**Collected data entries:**
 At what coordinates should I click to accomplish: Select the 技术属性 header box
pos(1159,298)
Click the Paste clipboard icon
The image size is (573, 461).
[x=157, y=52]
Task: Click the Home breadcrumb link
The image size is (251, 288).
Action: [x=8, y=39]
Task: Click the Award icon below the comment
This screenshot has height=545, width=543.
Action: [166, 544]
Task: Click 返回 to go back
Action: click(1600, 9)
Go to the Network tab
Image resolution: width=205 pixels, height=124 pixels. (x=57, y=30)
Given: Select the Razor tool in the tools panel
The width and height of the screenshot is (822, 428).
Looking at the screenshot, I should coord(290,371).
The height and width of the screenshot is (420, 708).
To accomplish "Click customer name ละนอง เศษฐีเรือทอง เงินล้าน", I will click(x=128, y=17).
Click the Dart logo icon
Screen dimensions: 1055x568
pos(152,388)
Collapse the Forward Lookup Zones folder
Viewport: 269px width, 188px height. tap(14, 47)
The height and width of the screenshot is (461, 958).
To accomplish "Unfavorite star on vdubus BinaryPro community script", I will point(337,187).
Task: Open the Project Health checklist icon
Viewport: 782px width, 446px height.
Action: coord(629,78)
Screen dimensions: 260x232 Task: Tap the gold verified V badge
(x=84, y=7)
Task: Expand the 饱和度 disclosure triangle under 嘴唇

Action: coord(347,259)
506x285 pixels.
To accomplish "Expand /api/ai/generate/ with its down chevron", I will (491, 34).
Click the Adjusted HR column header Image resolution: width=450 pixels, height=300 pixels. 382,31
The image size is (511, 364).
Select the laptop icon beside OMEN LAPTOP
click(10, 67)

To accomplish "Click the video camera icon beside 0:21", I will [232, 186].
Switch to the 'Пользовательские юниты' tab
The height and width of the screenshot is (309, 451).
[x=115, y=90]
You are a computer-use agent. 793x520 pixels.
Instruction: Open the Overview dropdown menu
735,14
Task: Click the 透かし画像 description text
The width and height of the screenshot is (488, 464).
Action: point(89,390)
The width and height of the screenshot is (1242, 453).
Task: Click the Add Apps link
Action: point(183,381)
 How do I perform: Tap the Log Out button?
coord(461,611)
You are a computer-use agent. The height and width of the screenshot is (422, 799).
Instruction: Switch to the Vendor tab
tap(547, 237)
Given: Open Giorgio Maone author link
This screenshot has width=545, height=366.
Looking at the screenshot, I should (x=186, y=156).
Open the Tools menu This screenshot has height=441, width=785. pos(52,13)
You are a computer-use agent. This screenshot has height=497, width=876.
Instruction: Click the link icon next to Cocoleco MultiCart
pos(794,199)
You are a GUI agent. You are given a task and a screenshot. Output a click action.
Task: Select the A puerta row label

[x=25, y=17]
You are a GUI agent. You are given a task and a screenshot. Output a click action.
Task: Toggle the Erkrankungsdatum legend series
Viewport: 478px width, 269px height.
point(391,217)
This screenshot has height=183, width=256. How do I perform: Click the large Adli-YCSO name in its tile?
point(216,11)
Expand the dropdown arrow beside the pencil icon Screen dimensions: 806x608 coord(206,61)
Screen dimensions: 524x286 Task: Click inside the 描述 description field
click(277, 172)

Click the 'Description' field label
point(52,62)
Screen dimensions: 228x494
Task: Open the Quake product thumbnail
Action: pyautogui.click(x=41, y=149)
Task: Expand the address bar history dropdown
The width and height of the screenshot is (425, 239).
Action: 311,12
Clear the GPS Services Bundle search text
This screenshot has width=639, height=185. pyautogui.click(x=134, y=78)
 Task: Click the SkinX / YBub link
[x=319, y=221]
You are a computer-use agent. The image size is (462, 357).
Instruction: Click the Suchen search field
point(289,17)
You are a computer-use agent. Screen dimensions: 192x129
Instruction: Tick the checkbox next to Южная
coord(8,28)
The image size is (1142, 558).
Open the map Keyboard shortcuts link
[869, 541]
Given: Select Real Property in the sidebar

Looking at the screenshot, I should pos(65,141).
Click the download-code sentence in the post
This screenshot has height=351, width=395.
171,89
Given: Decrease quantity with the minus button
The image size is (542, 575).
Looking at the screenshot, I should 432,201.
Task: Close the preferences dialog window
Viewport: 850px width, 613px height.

**Problem requirements:** Where a line in the records above includes the string "with", show it.

**Your solution:**
To accomplish "Expand /api/ai/generate/ with its down chevron", I will (491, 34).
Given: Decrease quantity with the minus button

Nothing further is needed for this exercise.